* [Task instructions]: Reproduce everything from the line containing "Click the Facebook Like button" down to the end of the material below, leaving the pictures out.

* [Input material]:
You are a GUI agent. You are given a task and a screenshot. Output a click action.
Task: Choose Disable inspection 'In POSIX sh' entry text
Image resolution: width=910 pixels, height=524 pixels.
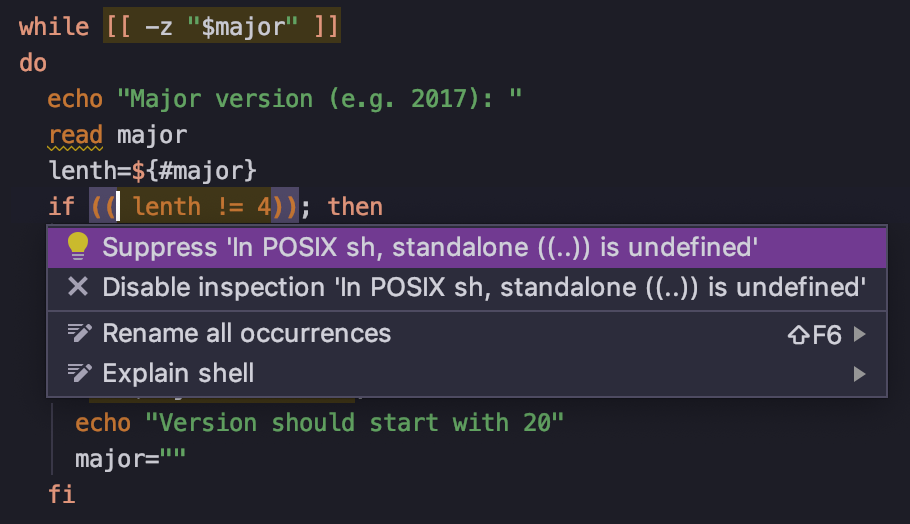(x=483, y=288)
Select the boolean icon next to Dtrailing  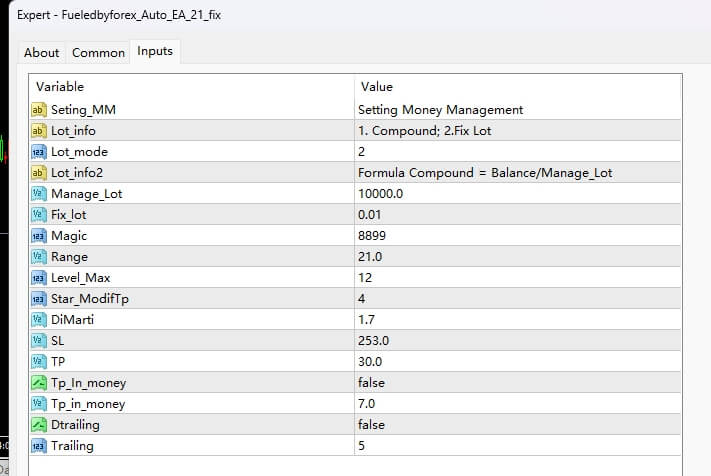coord(39,425)
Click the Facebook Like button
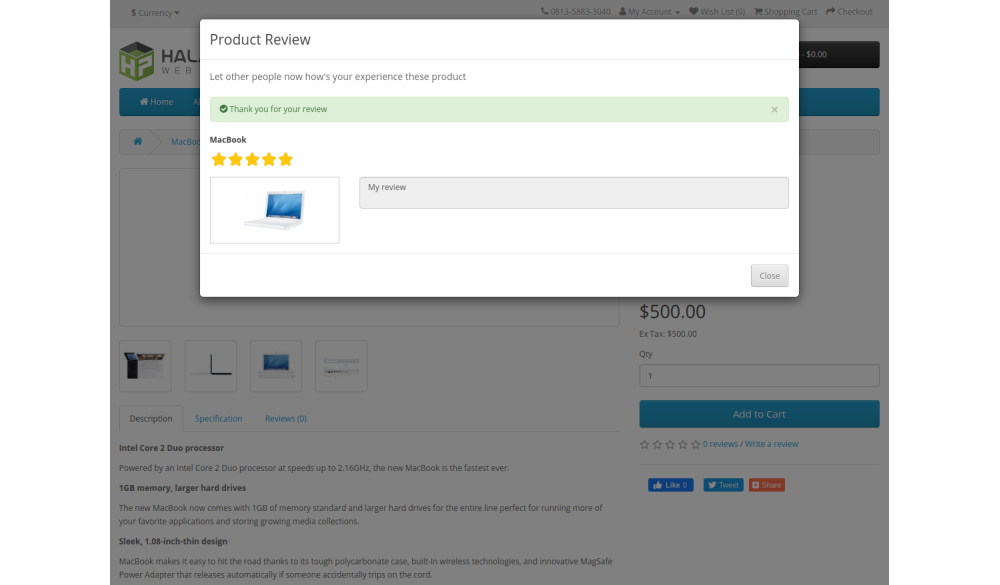Screen dimensions: 1000x585 pyautogui.click(x=670, y=485)
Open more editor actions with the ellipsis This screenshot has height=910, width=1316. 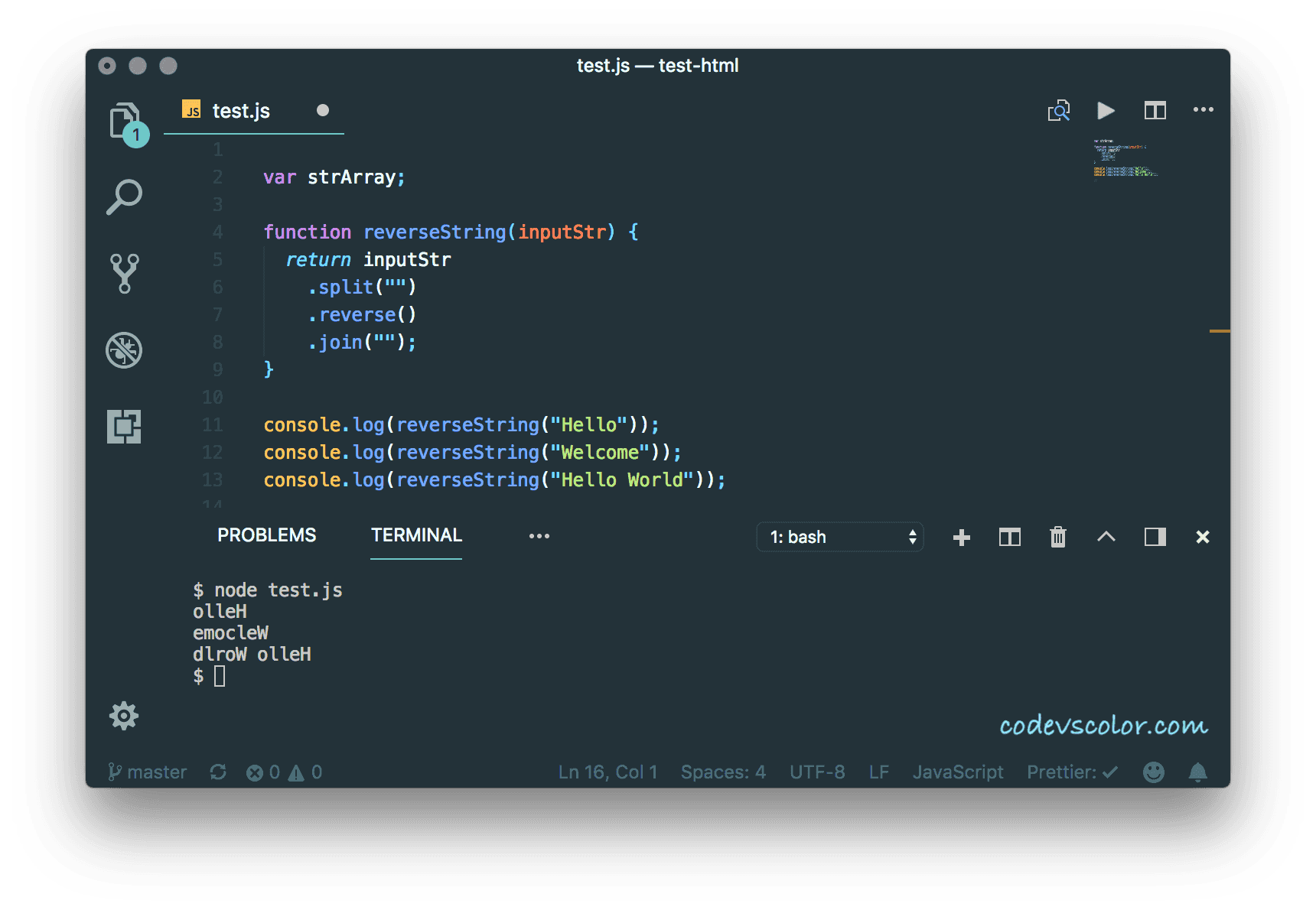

* [Solution to this exercise]:
Click the Facebook Like button
Screen dimensions: 1000x585 pyautogui.click(x=670, y=485)
Open more editor actions with the ellipsis This screenshot has height=910, width=1316. 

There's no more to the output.